Passage
Lost in the Land of the Undiagnosed
Sometimes I feel lost. Lost behind the world of the diagnosed.
There are no fundraisers for me. No walks, no T-shirts, bracelets or ribbons. I am the lost within the lost. Aren’t we all in some respect? Trapped by our bodies and lost to the world. A Spoonie KNOWS what it feels like to cry in that hidden crook, lie about how we feel, and watch the world leave us behind. The feelings of loss lead us to a path into the lost.
But what of those that have no name? We have no answer for friends who care enough to really hear the answer to,” How are you doing?” We come across as liars. More so with each month, year, or decade that float by leaving nothing but a wake of pain in its path. We loose more and more friends. Those that were steadfast for 10 long years finally throw in the towel. We are convinced that these are the reason, which at least is what we think.
Okay, enough with the “our”, this is painfully with a self involved touch, about me. Perhaps I am alone in feeling this way.
I find kinship here in the boards. I know I am not alone in my suffering. And for that I will forever be grateful. But I admit the green monster that creeps in my shadow. He’s envious of the organized fundraisers and wishes he could have a name. He is Envy. And he makes an ugly person of me. On the days he sticks his head out, I am nasty. I may be snappy or rude, but I am ALWAYS jealous and angry about being jealous instead of supportive. Even writing it makes me feel like I’ve an ugly heart.
How come I can not find it in me to just be glad to have the sisterhood? The one’s offering an ear or hug or spoon. And like schizoid-typo, I am both. I wish I could walk for Lupus and MS; while in kind, I long for recognition for MY mystery. It is just as real, but how does one address the invisible? How can I get to healing myself when I’ve no idea what’s wrong.
It’s autoimmune they say. Those are neurological symptoms they say. But you are an enigma is the written diagnosis for me. Hurrah! I’ve not only felt lost behind those with a name, but I’ve lost my friends. I’ve lost some family. And most disturbingly, I’ve lost doctors who lost patience in my frustrating condition. *sigh* All loss, and lost.
Why on earth should I be jealous of a named chronic condition? Why do I crave it so? Perhaps I will never know. It just is. But my fellow Spoonies…I will always have love for you and hope to never feel lost in our connections!
Alas, I will continue to creep among the diagnosed. Hopeful for their comfort and financial gain to work that sucker to a cure! All while envious of their Names in the tabloid! These are ugly diseases, but as I’ve learned in here, always existing in beautiful carriers.
Written by Sonja McDaniel (sacredjinx on our butyoudontlooksick.com message boards)
I’m a 37 year old female undiagnosed for 12 and a half years. I live in the SF Bay Area surrounded by my wonderful husband, my mom and all of our rescued critters. I’m living proof that you can’t judge a book by it’s cover! Punk looking, art making’, book reading freak!

Exercise description
According to the essay on living undiagnosed, how long has the writer been undiagnosed?

Record extracts
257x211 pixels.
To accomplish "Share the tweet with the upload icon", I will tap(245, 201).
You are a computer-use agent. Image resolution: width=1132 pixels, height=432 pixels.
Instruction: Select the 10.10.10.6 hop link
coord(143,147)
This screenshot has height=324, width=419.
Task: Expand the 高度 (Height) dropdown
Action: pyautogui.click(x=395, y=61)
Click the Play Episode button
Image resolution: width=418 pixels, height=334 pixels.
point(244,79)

Solution to the problem
12 and a half years.